Vv. 1-11. Quando Cristo terminou de pregar, disse a Pedro que se dedicasse naquele momento à sua ocupação habitual. o tempo gasto nos exercícios públicos da religião durante os dias da semana, não devem ser empecilhos quanto ao tempo, mas podem ser de grande ajuda quanto à disposição mental no que diz respeito à nossa ocupação secular. Com grande alegria podemos nos ocupar nos deveres de nosso trabalho material após termos estado com Deus e, deste modo, santificamos o trabalho pela Palavra e pela oração! Mesmo não tendo pescado nada, Cristo lhes disse que voltassem a lançar as suas redes. Não devemos deixar a nossa ocupação de forma abrupta por não termos nela o êxito que desejamos. Com toda a certeza tudo dará certo em nossa vida, quando seguimos a direção que nos é dada pela Palavra de Cristo. A rede repleta de peixes foi um milagre. Todos nós devemos, como Pedro, reconhecermo-nos como pecadores, e por esta razão, Cristo poderia, com toda a justiça, apartar-se de nós. Devemos rogar a Ele que não se afaste de nós; ai de nós se o Salvador fizer isto! Roguemos a Ele que venha e habite em nosso coração pela fé, para que possa transformá-lo e limpá-lo. os pescadores abandonaram tudo e seguiram a Jesus quando o seu trabalho prosperou. Algo digno de gratidão ocorre quando as nossas riquezas aumentam e somos tentados a colocar nelas o nosso coração, mas as deixamos por amor a Cristo.

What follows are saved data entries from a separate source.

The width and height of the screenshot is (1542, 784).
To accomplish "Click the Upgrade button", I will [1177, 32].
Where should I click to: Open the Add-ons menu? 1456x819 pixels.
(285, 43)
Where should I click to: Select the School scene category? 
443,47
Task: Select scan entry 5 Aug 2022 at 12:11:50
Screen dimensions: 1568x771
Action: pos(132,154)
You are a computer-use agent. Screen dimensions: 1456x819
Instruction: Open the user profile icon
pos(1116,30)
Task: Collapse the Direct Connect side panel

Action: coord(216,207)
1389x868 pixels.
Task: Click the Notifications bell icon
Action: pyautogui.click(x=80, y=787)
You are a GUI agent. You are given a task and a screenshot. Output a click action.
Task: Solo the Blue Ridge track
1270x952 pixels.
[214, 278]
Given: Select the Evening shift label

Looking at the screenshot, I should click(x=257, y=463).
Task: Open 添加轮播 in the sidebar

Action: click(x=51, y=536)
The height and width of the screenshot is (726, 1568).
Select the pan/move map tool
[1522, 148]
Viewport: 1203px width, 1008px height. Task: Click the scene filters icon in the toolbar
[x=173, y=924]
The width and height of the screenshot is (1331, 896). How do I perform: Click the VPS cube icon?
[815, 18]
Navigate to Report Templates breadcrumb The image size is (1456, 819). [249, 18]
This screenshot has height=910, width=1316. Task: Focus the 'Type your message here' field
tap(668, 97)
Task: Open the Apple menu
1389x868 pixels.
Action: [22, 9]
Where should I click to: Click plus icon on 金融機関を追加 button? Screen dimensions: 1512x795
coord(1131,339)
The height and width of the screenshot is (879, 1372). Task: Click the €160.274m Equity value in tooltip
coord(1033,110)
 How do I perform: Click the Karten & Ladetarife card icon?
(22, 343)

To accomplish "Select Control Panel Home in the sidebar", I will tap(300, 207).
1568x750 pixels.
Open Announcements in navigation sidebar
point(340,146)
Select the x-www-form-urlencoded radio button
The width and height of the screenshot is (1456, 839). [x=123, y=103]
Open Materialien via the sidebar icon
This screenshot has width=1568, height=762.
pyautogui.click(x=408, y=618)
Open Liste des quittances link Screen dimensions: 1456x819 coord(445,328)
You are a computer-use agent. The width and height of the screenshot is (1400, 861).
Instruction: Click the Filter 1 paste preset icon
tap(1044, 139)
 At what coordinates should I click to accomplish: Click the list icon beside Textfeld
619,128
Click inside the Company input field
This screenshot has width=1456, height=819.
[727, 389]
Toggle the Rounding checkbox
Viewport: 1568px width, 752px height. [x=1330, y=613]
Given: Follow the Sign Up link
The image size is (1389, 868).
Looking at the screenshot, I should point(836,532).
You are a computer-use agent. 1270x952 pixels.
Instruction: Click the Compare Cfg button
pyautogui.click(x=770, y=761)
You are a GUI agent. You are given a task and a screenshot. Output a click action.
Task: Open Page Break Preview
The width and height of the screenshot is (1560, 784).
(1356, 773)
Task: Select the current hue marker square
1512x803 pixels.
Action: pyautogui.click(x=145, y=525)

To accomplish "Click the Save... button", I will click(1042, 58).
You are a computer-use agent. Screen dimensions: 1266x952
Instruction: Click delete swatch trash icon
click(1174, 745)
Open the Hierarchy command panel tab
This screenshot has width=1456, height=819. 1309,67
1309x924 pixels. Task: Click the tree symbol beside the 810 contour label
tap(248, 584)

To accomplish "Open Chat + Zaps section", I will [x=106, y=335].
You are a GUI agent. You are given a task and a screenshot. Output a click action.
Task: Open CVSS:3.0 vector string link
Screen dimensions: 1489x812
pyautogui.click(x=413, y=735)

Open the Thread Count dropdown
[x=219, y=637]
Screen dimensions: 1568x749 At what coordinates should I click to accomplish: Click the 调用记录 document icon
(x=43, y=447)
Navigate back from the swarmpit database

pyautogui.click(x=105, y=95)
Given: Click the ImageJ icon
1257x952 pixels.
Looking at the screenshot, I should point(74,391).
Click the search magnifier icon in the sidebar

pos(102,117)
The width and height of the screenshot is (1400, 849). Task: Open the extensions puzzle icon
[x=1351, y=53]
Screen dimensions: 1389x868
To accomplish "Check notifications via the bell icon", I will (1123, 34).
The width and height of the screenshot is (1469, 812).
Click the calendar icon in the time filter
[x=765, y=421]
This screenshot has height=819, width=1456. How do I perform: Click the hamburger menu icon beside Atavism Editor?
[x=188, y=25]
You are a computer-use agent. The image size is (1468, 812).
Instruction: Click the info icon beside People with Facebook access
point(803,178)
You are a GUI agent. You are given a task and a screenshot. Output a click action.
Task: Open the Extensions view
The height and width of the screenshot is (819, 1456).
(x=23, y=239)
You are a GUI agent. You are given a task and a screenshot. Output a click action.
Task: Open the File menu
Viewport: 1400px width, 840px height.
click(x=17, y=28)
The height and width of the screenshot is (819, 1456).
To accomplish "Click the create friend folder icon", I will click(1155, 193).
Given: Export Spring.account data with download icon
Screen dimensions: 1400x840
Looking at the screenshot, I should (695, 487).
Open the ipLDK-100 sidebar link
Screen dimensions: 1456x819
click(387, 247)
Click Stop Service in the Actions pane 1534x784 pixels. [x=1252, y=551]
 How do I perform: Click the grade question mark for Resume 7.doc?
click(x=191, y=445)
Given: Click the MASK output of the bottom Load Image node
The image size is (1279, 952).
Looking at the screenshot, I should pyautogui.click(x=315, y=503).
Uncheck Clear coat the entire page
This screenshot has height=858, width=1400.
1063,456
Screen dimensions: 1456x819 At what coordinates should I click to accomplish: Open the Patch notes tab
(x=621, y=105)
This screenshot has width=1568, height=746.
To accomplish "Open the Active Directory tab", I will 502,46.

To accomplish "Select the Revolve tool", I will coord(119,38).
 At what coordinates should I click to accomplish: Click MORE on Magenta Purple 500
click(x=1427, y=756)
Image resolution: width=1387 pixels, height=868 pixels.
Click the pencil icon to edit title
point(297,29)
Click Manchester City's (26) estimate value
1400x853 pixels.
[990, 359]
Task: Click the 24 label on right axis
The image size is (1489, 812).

Vv. 12-16. É dito que este homem estava coberto de lepra; estava acometido por esta enfermidade em um alto grau, o que representa a nossa contaminação pelo pecado. Aqueles que estão cheios de pecado estão cheios de lepra; desde o alto da cabeça à planta dos pés, não há neles nada são. A forte confiança e a profunda humildade estão unidas nas palavras deste leproso. Se qualquer pecador disser, por um profundo sentimento vil; Eu sei que o Senhor é capaz de limpar, porém olhará para alguém como eu? Aplicará o seu precioso sangue em favor de minha limpeza e saúde? Sim, o Senhor desejará fazê-lo. Não fales como um duvidoso, mas leve a questão humildemente a Cristo. Estando a salvo da culpa e do poder dos nossos pecados, anunciemos e propaguemos a boa fama do Senhor Jesus por todas as partes, e levemos outros a ouvi-lo e a serem curados por Ele.
Vv. 17-26. Quantos há em nossas assembléias, onde se prega o Evangelho, que não se submetem à Palavra, mas que esquivam-se dela! Para estes, a Palavra é como um conto que lhes é narrado, e não uma mensagem enviada especificamente. Observemos os deveres que nos são ensinados e recomendados por meio da história do paralítico. Ao apelarmos a Cristo devemos ser muito insistentes; esta é uma prova de fé, muito agradável a Cristo, e que permanece perante Ele. Dá-nos, Senhor, o mesmo tipo de fé a respeito de tua habilidade e vontade para curar as nossas almas. Dá-nos o desejo de sermos perdoados por nossos pecados, mais do que o desejo por bênçãos terrenas, ou do que pela própria vida. Capacite-nos para que creiamos em teu poder de perdoar pecados; então as nossas almas se levantarão alegremente e irão aonde quer que te agrade.
Vv. 27-39. Foi um prodígio da graça de Cristo chamar um publicano para ser seu discípulo e seguidor. Foi um prodígio de sua graça que a chamada fosse feita de modo tão eficaz. Também foi um prodígio de sua graça que viesse a chamar pecadores ao arrependimento, e que lhes assegurasse o perdão. Foi um prodígio de sua graça suportar com tanta paciência a contradição de pecadores contra si mesmo e contra os seus discípulos. Foi um prodígio de sua graça que designasse o serviço de seus discípulos segundo a sua força e posição. o Senhor prepara o seu povo de modo gradual para as provas que deverão enfrentar. Devemos imitar o seu exemplo ao tratar com aqueles que são fracos na fé ou com os crentes que estejam enfrentando a tentação.